Automated Alignment of Multi-Modal Plant Images Using Integrative Phase Correlation Approach

Modern facilities for high-throughput phenotyping provide plant scientists with a large amount of multi-modal image data. Combination of different image modalities is advantageous for image segmentation, quantitative trait derivation and assessment of a more accurate and extended plant phenotype. However, visible light (VIS), fluorescence (FLU) and near-infrared (NIR) images taken with different cameras from different view points in different spatial resolutions exhibit not only relative geometrical transformations but also considerable structural differences that hamper a straightforward alignment and combined analysis of multi-modal image data. Conventional techniques of image registration are predominantly tailored to detection of relative geometrical transformations between two otherwise identical images, and become less accurate when applied to partially similar optical scenes.

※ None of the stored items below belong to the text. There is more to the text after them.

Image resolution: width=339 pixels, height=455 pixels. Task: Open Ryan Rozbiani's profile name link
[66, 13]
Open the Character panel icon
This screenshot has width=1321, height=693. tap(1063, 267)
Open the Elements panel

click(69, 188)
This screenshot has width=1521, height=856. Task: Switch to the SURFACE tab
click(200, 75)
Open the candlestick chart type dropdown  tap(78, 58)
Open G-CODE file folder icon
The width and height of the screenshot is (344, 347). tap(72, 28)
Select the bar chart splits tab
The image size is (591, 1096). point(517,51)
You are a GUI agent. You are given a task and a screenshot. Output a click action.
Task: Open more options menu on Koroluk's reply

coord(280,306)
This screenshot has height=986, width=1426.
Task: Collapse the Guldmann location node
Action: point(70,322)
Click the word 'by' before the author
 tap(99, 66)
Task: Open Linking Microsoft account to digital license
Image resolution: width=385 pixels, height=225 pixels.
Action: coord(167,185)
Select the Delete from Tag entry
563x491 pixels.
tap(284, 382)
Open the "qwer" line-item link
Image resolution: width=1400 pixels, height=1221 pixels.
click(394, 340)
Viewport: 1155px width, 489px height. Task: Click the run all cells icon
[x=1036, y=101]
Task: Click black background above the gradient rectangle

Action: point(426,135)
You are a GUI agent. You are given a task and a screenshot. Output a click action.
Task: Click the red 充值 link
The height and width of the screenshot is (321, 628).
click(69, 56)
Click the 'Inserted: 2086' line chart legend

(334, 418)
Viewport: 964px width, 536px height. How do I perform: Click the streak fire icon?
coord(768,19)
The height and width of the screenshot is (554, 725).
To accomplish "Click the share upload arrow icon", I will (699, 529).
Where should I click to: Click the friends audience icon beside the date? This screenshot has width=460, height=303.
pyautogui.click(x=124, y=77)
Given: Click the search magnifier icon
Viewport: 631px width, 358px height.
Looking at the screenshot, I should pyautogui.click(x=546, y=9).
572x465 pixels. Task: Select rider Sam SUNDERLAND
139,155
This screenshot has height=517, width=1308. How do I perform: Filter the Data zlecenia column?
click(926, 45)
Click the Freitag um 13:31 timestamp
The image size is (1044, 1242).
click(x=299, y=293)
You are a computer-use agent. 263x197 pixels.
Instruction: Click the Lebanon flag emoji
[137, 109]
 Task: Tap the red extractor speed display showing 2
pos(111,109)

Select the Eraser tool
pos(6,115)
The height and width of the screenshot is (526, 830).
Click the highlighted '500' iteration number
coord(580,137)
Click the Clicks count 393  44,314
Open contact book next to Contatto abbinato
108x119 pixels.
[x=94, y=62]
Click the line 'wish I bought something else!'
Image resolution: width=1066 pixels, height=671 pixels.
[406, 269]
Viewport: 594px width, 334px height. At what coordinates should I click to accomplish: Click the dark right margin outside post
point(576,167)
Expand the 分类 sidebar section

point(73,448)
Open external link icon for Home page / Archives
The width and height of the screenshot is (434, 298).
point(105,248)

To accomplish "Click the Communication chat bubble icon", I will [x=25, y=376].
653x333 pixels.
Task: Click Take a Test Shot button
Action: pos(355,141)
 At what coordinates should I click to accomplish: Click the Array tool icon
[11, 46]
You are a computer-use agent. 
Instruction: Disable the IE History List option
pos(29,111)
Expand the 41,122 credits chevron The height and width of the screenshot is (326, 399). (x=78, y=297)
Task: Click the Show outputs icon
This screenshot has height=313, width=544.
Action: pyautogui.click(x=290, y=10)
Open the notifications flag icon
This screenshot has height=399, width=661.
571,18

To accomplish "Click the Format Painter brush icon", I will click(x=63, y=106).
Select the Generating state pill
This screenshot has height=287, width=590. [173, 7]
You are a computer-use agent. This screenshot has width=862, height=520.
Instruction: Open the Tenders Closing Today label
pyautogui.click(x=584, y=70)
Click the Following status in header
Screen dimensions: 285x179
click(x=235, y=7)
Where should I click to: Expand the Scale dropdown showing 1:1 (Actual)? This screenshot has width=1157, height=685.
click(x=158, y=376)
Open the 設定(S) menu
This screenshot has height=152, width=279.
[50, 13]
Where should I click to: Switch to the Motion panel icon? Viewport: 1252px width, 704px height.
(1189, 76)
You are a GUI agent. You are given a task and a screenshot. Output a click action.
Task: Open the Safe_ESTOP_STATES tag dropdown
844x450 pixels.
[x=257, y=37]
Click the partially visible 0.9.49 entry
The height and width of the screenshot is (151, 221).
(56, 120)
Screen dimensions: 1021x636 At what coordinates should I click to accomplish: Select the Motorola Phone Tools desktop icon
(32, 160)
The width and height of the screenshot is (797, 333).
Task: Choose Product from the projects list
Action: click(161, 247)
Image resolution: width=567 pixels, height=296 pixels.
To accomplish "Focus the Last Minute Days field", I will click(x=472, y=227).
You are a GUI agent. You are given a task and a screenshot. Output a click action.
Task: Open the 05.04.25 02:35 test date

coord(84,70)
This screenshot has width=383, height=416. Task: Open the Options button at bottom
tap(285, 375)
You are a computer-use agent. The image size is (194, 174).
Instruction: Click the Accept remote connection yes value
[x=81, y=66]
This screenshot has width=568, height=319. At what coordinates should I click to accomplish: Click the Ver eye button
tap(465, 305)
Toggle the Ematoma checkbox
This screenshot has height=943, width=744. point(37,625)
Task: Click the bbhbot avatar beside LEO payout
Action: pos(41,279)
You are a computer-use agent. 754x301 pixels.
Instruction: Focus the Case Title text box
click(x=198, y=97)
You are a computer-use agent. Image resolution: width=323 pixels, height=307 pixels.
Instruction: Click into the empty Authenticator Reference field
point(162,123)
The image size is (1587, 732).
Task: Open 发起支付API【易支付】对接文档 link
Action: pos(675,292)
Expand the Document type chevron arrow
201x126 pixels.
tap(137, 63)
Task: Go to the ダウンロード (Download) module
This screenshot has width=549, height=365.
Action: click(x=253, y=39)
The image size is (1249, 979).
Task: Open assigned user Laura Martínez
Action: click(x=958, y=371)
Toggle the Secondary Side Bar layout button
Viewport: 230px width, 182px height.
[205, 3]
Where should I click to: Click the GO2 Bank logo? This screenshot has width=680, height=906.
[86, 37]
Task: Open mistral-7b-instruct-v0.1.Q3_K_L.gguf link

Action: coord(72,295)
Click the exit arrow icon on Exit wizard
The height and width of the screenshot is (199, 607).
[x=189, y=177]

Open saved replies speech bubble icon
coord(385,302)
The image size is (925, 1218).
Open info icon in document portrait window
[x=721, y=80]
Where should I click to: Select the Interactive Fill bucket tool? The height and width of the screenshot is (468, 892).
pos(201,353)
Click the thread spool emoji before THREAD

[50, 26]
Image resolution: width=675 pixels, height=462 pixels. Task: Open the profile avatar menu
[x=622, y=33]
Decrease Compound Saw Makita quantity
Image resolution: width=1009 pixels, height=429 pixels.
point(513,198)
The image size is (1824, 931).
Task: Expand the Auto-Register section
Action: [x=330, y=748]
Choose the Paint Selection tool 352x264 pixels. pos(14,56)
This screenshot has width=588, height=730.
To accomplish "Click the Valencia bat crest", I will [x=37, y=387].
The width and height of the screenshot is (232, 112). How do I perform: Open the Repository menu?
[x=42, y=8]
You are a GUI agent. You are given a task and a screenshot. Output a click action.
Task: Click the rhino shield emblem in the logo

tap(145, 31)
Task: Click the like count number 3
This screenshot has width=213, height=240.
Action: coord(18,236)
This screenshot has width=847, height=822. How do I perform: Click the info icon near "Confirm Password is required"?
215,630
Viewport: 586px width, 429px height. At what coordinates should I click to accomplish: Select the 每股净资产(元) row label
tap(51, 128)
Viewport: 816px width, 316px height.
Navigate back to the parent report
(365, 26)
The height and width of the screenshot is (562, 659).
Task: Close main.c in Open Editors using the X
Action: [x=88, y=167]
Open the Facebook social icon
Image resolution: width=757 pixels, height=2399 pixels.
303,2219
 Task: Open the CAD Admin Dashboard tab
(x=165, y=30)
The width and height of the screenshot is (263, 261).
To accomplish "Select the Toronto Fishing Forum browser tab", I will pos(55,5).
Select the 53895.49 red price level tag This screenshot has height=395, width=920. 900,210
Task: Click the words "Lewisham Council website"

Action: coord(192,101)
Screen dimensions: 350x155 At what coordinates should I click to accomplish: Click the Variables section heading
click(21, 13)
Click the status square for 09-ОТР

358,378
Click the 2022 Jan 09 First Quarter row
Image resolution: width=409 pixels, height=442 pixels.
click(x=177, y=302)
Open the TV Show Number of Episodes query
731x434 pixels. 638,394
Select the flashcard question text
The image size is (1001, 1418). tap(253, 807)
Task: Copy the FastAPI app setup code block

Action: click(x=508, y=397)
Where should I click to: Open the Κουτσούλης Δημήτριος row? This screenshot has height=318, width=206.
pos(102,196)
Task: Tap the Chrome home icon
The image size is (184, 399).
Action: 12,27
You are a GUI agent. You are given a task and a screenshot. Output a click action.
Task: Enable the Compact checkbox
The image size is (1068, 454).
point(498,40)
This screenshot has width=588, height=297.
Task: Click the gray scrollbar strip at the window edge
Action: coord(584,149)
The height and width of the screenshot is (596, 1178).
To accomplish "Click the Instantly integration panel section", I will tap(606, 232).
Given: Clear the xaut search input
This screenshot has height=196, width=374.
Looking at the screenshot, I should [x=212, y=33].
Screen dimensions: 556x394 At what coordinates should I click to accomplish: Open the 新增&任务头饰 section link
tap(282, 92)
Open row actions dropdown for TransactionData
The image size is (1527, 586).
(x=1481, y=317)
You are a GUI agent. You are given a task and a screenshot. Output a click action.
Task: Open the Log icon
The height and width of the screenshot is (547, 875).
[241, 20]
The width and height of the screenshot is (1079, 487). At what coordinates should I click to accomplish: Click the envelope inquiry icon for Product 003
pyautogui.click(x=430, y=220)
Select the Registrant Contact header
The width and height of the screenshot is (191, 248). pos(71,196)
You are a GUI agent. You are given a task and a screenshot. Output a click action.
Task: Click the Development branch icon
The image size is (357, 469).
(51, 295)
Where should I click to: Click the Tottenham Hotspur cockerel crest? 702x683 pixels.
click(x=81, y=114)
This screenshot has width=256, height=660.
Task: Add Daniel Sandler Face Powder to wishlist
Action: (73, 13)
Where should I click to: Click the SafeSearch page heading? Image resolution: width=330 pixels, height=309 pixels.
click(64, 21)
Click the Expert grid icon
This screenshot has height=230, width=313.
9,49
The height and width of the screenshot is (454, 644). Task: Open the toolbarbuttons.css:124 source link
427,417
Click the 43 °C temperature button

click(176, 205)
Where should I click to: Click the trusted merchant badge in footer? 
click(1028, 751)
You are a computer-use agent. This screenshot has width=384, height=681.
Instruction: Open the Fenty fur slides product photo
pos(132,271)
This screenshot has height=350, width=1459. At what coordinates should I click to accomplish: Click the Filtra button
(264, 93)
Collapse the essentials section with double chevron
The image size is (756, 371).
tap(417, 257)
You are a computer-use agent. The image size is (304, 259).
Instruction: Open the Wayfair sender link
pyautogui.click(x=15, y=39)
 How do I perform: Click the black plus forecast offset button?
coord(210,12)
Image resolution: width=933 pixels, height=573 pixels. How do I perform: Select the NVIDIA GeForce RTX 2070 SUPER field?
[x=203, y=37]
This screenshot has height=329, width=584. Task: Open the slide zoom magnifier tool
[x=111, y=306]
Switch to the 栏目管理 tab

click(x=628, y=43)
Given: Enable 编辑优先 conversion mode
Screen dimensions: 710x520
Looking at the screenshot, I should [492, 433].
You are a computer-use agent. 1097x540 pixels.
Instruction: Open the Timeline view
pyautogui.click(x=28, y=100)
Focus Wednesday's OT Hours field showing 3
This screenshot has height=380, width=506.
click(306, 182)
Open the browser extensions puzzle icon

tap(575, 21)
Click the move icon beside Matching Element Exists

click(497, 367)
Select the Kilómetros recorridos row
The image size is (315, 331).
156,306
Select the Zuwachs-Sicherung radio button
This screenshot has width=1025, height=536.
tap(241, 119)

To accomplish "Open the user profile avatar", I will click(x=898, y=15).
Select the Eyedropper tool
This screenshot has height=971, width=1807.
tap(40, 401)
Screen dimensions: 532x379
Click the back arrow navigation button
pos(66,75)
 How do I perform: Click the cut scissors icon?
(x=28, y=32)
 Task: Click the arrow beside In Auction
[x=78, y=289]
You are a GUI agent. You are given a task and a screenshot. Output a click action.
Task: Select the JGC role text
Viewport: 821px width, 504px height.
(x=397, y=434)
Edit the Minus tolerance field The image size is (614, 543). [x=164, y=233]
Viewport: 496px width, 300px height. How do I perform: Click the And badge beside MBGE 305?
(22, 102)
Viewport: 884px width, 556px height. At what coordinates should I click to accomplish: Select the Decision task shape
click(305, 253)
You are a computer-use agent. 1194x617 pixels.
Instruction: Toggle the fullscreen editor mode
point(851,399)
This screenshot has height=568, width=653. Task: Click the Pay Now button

Here, we present a framework for automated alignment of multi-modal plant images which is based on extension of the phase correlation (PC) approach – a frequency domain technique for image alignment, which relies on detection of a phase shift between two Fourier-space transforms. Primarily tailored to detection of affine image transforma- tions between two structurally identical images, PC is known to be sensitive to structural image distortions. Here, we investigate effects of image preprocessing and scaling of accuracy of image registration and suggest an intergrative algorihmic scheme which allows to overcome shortcom- mings of conventional single-step PC by application to non-identical multi-modal images. Our experimental tests with VIS/FLU images of different plant species taken on different phenotyping facilities at different developmental stages, including difficult cases such as small plant shoots of non-specific shape and non-uniformly moving leaves, demonstrate improved accuracy of our extended PC approach within the scope of high-throughput plant phenotyping.